A friend, who'd received treatment for a similar condition at the USC Roski Eye Institute, recommended that Maria schedule a consultation with Dr. Gloria Chiu. Dr. Chiu is an optometrist who focuses on prescribing specialty contact lenses for various eye conditions, including keratoconus. Although the prevalence of the eye disease ranges from about 1-4% globally, a high volume of patients who seek care and treatment from Dr. Chiu have this condition.
With Maria's diagnosis established, Dr. Chiu learned that Maria had only been prescribed glasses to correct her vision. "This surprised me because for many keratoconus patients, glasses don't work adequately once the condition becomes more advanced and the eye shape has become distorted," said Dr. Chiu. "This is when specialty contact lenses or scleral lenses are required to best correct the vision."
Dr. Chiu at first fitted Maria with rigid gas permeable (RGP) contacts, and although Maria's vision improved, she remarked that the bulky lenses were uncomfortable. "I felt like I had an eyelash stuck in my eye," Maria recalled.

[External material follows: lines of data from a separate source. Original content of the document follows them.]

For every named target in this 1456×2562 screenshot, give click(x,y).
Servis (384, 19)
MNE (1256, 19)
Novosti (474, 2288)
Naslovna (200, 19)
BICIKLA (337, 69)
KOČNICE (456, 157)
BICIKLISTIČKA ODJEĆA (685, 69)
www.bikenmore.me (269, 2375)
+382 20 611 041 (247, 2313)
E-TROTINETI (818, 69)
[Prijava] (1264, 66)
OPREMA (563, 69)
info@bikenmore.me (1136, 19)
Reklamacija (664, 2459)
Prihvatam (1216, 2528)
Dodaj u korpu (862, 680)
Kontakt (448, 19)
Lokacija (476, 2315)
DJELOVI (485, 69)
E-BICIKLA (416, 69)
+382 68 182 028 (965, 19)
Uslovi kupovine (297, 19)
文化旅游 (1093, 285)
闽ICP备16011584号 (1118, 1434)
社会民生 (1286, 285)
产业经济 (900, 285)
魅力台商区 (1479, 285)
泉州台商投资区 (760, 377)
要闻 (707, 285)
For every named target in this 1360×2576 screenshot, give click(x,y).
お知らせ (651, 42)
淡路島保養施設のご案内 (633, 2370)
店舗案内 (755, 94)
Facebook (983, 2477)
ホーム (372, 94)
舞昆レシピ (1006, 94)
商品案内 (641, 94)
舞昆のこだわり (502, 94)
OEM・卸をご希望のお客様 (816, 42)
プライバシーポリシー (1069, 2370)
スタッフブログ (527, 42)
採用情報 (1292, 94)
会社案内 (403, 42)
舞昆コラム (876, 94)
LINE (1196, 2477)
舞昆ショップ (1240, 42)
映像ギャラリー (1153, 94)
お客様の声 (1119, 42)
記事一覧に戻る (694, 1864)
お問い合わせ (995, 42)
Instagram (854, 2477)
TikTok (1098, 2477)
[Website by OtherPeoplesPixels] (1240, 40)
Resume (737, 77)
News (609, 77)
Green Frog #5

Dr. Chiu then presented Maria with another option, PROSE treatment. PROSE (or: Prosthetic Replacement of the Ocular Surface Ecosystem) utilizes a special software program to create scleral devices that are customized to match the unique contour of a patient's eye.
"The moment I put them on, I started to cry," Maria said. "I knew this was something amazing."
Although PROSE offered a way to improve her vision, Maria faced another hurdle: her insurance would not cover the scleral devices. Fortunately, Dr. Chiu offered a new solution. In 2011, a former grateful patient of hers helped to establish the PROSE Care Fund, which was created to provide financial assistance for PROSE treatment to low income patients or to those whose insurance denied coverage.
Within weeks of submitting her application for assistance, Maria was approved and fitted with her custom PROSE lenses. "It has been a month now and I am able to drive comfortably and travel outside. I see the colors, details of flowers, people's faces, and how beautiful the world is. I cannot express how grateful I am."
Dr. Chiu will continue to monitor and treat Maria's eyes to ensure that the keratoconus does not progress or worsen. Although advanced keratoconus is currently a degenerative eye disease that cannot be reversed, the PROSE lenses have given Maria her life and sight back.